Virginia plans October selection of private partner for its $2 billion toll lane project.

DALLAS – Virginia plans to select the private partner in October for its $2 billion plan to add high occupancy toll lanes on Interstate 66 through a public-private partnership, while keeping open the public financing option.

The final, detailed requests for proposals for the project were sent last week to investments teams short-listed for the project earlier this year.

The state wants to toll the existing high-occupancy lanes along 25 miles on both sides of the interstate outside the Washington I-495 Beltway, and add a second express toll lane in each direction on the highway through Fairfax and Prince William counties.

The tolls will vary as traffic increases or decreases, with no tolls on cars with at least two passengers.
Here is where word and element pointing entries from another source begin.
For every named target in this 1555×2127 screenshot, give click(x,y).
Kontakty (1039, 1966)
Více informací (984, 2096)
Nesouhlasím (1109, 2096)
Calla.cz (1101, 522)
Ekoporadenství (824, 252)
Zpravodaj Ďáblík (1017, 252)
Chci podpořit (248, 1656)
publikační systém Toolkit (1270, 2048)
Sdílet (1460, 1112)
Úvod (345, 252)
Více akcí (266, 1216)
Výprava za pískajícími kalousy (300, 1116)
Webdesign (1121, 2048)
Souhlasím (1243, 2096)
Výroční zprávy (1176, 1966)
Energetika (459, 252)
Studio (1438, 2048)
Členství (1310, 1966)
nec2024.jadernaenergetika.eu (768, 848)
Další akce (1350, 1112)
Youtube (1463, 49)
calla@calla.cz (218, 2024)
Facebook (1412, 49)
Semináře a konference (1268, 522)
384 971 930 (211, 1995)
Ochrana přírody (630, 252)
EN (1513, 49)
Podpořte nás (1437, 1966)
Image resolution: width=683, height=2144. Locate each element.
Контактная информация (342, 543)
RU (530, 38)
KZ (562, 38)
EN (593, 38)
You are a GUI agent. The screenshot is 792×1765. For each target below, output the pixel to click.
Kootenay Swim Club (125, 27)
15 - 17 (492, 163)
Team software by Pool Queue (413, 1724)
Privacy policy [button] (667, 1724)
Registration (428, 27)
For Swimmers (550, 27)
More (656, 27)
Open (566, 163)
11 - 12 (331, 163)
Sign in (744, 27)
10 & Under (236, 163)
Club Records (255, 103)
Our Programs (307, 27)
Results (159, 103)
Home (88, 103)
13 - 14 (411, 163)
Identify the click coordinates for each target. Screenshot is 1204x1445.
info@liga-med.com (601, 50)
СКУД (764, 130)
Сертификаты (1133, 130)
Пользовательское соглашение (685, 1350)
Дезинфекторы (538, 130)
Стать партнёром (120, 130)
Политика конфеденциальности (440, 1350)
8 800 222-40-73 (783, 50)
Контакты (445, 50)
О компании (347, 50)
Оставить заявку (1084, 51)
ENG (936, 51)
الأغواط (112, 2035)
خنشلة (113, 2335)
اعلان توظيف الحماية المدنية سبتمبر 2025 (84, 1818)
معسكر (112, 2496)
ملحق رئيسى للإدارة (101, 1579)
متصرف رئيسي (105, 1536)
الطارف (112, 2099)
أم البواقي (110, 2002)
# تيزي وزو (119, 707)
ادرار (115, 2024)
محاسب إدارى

The segment would retain the three existing free lanes in each direction.

The project also includes rapid bus service along the corridor and a series of park-and-ride commuter lots with direct access to the express lanes.

The I-66 project will cost between $2 billion and $3 billion over the 50-year concession, according to the Virginia Department of Transportation.

"This is a very high-level estimate that will be refined and changed as more project details are developed," a VaDOT spokesman said.

The state would get the tolled lanes back when the contract expires in 2066. At that point Virginia could leave the tolling system in place or the lanes would revert back to the original high occupancy designation.

The Commonwealth Transportation Board decided in early December that it was in the public interest to select a private partner to finance, build, maintain, and operate the project with oversight from the state.

The state will try to get the best deal possible by keeping open its options to finance and build the lanes as a public project until a concession agreement is signed, said Gov. Terry McAuliffe.

"Let's be honest, this gave us a lot of leverage," McAuliffe said. "By doing the framework the way we set it up, all the leverage was on our side for the best deal."

Virginia capped the public contribution at $600 million after a preliminary analysis found the state's share of a P3 project on I-66 could be as high as $1 billion.

The Transportation Department said in June that it would allocate $946 million of private activity bonds to the Virginia Small Business Financing Authority for the project. The PABs are dedicated to transportation projects and do not count against a state's PAB ceiling.

The PABs must be sold by Oct. 1, 2017 or the allocation will expire.

Funding could also include an $800 million low-interest federal loan.

The private partner's contribution will not be determined until the financial proposals are evaluated. The concessionaire will be expected to assume revenue risks associated with traffic volumes, absorb any construction cost increases, and provide "significant debt and equity financing," the state said.

Three teams of international financing and construction firms were put onto a short list in February. But the state said the procurement process now includes only two potential partners. Final proposals for the I-66 project are expected from Express Partners, which includes Transurban and Skanska, and I-66 Express Mobility Partners, a consortium of Cintra and Meridiam.

All three preliminary proposals included a pledge by the private partners of at least $350 million from toll revenues to fund improvements and upgrades within the highway corridor.

The bidders must submit their technical proposals by Sept. 7 and the financial proposals by Oct. 4.

Virginia DOT expects to select the private partner by Oct. 20. Work would begin by July 2017 with completion by 2022.

The P3 proposal is separate from the toll lanes on I-66 inside the Beltway, which was funded as a conventional public project.